#### [Work request 1]
In the passage on Sunter, who read his eulogy?
#### [Work request 2]
From the passage on Sunter, return the part that begins at the words "He was a believer" and ends after the words "after their discharge.".
#### [Work request 3]
Name every person other than Sunter who is mentioned by name in the passage on Sunter.

He was a great believer in religious education, and contributed greatly to the success of St Paul's school for girls and the Pulteney Street school for boys (later Pulteney Grammar), at both of which he taught regularly. He was a governor of St Peter's College, and on the council of St Barnabas College.
He was for many years Classics Master at Prince Alfred College, chief rival to Saint Peter's College.
He was a believer in Bible reading in State schools, and regularly lobbied Parliament on the subject.
He actively promoted the welfare of young people by the formation of guilds and societies, which he was tireless in promoting.

He acted as examining chaplain for Bishop Harmer from 1896 to 1905, and in the later part of his career was appointed chaplain to the Yatala Labor Prison ("The Stockade"). He was believed to have a positive influence on those prisoners with whom he came in contact, making visits there every Sunday and Thursday, and maintained contact with many after their discharge.
He occasionally provided pastoral comfort for men about to be hanged.

Sunter's great ambition was completion of the church tower in time for the church Jubilee in 1910, the foundation stone having been laid by Sir Richard MacDonnell in 1860, but he did not live to see it completed.
His death, after a few days' illness, was quite unexpected. He had reached the Biblical span of seventy years, quite unknown to most of his parishioners, who thought of him as a much younger man, carrying out his duties in a vigorous and conscientious way.

His eulogy was read by Bishop Nutter Thomas, who preached at St Paul's Church from the text "Well done, good and faithful servant". He referred to Sunter's theological treatises, and to the literary outputs of his predecessors, Dean Russell, who died on 20 May 1886, and John W. Owen, who died in 1905.

His successor as rector of St Paul's Church was Rev. Edward Herbert Bleby.

Stored items
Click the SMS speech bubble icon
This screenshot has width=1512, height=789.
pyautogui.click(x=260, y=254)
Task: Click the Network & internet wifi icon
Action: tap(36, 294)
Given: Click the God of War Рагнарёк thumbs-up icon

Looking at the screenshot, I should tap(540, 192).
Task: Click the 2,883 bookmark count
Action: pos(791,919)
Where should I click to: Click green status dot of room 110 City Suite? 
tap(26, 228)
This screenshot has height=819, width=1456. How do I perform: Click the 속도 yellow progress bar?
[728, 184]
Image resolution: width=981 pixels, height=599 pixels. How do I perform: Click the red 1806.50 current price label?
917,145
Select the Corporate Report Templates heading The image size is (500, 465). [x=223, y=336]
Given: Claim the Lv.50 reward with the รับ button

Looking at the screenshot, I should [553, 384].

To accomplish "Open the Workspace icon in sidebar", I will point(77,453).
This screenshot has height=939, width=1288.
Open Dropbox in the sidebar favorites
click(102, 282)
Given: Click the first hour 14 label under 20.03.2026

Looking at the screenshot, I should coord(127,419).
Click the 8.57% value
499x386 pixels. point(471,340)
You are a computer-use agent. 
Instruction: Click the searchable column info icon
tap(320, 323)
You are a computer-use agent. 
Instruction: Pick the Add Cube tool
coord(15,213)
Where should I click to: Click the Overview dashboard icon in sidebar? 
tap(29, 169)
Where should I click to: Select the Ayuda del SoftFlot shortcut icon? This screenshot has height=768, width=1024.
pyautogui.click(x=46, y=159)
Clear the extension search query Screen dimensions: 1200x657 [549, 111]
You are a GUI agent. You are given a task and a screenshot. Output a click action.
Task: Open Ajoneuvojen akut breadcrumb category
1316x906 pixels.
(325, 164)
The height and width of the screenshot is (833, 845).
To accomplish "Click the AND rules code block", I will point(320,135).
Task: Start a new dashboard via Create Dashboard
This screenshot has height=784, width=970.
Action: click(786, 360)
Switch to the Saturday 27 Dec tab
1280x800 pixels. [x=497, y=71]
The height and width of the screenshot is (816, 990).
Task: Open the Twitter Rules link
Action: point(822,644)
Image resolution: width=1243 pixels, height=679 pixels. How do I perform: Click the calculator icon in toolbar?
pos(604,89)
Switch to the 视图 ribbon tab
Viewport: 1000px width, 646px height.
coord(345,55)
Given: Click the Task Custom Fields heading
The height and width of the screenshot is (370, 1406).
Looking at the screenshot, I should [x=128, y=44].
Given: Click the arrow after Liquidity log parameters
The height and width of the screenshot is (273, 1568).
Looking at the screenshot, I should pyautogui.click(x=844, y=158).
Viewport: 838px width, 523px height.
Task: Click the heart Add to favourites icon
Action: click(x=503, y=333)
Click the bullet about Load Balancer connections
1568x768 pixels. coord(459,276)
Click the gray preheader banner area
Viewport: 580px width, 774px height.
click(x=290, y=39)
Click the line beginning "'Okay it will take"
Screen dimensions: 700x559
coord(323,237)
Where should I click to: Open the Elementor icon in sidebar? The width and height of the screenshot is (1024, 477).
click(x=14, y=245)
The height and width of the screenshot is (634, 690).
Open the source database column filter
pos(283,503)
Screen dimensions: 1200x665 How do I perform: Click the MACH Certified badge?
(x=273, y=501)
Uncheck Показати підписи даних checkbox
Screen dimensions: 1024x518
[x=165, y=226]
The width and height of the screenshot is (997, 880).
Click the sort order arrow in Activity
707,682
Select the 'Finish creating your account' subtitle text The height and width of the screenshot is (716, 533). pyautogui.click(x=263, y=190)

#### [Answer section 1]
Bishop Nutter Thomas

#### [Answer section 2]
He was a believer in Bible reading in State schools, and regularly lobbied Parliament on the subject.
He actively promoted the welfare of young people by the formation of guilds and societies, which he was tireless in promoting.

He acted as examining chaplain for Bishop Harmer from 1896 to 1905, and in the later part of his career was appointed chaplain to the Yatala Labor Prison ("The Stockade"). He was believed to have a positive influence on those prisoners with whom he came in contact, making visits there every Sunday and Thursday, and maintained contact with many after their discharge.

#### [Answer section 3]
Bishop Harmer, Sir Richard MacDonnell, Bishop Nutter Thomas, Dean Russell, John W. Owen, Rev. Edward Herbert Bleby